Written task A -
From the child care costs passage below, reproduce word for word the stretch that begins at "One of the Government’s" and ends after "the children themselves.".

Selected text -
*****

The allowance of child care costs that can be claimed through tax credits has been reduced from 80% to 70%, losing a family with two children £30 a week or £1,560 a year. With the introduction of universal credit in April, things are set to get even worse for the lowest-paid families. A recent report by the Children’s Society, “The Parent Trap”, found that the lowest-income working families will have to pay up to seven and half times as much towards their child care costs under universal credit, leaving many unable to continue working. Over the coming years, the 1% uprating of tax credits and maternity pay will leave all recipients worse off in real terms. Many middle-income families have seen tax credits cut completely or their child benefit cut.

The third element of the triple whammy for families is that the crisis is creating disincentives either to work or to work more. Moreover, the introduction of universal credit builds in even greater disincentives, especially for lone parents. A recent report by the Resolution Foundation, “Counting the Costs of Childcare”, found that for lower to middle-income families, the extra income generated by a second earner is almost entirely lost on child care costs, leaving lower or middle-income-earning households no better off in work than out of work. That just cannot be right. With the introduction of universal credit, Barnardo’s has calculated that a lone parent family—with two pre-school children—working 16 hours a week would be zero pounds—yes, zero pounds—better off if they increased their hours to full time. This is a perverse situation that needs looking at urgently. This is a real crisis for many families—who in turn are opting to work fewer hours or not work at all, which in turn is costing our economy and costing the taxpayer—and it is a crisis of this Government’s making.

One of the Government’s flagship policies to address the triple whammy was announced a couple of weeks ago, yet the Minister’s plans to loosen the ratios of childminders to children—to 1:4 for under-twos and 1:6 for over-twos—have been met with anger and derision by parents and providers. What is more, there is little or no evidence that these plans will have any impact on costs at all, yet there is evidence—especially from France, which the Minister is so keen to look to—of quality being compromised. Parents are overwhelmingly against these proposals. A recent survey by Mumsnet found that 94% are happy with the current arrangements. I have been contacted by many anxious parents. If parents are not happy with the quality and care options they have, they are more likely to opt to stay at home and look after the children themselves.

Providers are also united in their opposition to these proposals. Some 94% of respondents to a Pre-school Learning Alliance survey of members said that the quality of care would be compromised if ratios were relaxed in this way. I have been contacted by many working in the sector. Their comments are damning. Neil Leitch from the Pre-school Learning Alliance said:

“We are absolutely appalled by this fixation to alter ratios...This is a recipe for disaster.”

*****

Input material -
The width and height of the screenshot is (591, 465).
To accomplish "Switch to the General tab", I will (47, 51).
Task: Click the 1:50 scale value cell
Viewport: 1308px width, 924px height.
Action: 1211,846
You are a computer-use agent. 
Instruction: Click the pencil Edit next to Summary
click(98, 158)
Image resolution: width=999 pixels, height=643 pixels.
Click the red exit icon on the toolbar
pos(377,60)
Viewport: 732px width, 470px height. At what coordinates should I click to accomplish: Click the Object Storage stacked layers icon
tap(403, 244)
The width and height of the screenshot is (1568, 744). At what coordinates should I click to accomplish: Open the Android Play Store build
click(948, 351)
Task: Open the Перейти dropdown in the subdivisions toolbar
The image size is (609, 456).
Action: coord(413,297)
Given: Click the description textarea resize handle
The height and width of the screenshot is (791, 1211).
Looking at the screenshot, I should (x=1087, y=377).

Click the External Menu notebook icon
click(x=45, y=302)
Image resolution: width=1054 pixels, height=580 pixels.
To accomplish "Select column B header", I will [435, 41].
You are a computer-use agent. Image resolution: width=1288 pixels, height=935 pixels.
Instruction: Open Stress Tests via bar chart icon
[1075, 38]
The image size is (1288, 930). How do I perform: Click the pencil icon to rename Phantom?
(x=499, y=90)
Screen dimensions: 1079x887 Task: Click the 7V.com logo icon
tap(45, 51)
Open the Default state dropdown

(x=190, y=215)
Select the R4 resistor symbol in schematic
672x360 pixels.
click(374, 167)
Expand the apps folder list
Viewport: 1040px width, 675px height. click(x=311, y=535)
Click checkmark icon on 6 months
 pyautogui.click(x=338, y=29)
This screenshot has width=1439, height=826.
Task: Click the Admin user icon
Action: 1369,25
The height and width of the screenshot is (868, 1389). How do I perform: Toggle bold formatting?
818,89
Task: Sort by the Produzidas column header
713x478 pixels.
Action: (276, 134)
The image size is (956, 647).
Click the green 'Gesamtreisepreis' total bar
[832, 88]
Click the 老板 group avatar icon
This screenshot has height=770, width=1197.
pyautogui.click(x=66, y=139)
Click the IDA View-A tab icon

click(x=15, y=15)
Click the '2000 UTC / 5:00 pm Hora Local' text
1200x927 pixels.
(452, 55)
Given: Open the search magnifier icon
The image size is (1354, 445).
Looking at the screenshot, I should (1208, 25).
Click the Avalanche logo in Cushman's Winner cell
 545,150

*****

Written task B -
Gather each line in the records above that contains the word "computer", matching its case exactly.

Exercise result A -
One of the Government’s flagship policies to address the triple whammy was announced a couple of weeks ago, yet the Minister’s plans to loosen the ratios of childminders to children—to 1:4 for under-twos and 1:6 for over-twos—have been met with anger and derision by parents and providers. What is more, there is little or no evidence that these plans will have any impact on costs at all, yet there is evidence—especially from France, which the Minister is so keen to look to—of quality being compromised. Parents are overwhelmingly against these proposals. A recent survey by Mumsnet found that 94% are happy with the current arrangements. I have been contacted by many anxious parents. If parents are not happy with the quality and care options they have, they are more likely to opt to stay at home and look after the children themselves.

Exercise result B -
You are a computer-use agent. 
You are a computer-use agent. Image resolution: width=1288 pixels, height=935 pixels.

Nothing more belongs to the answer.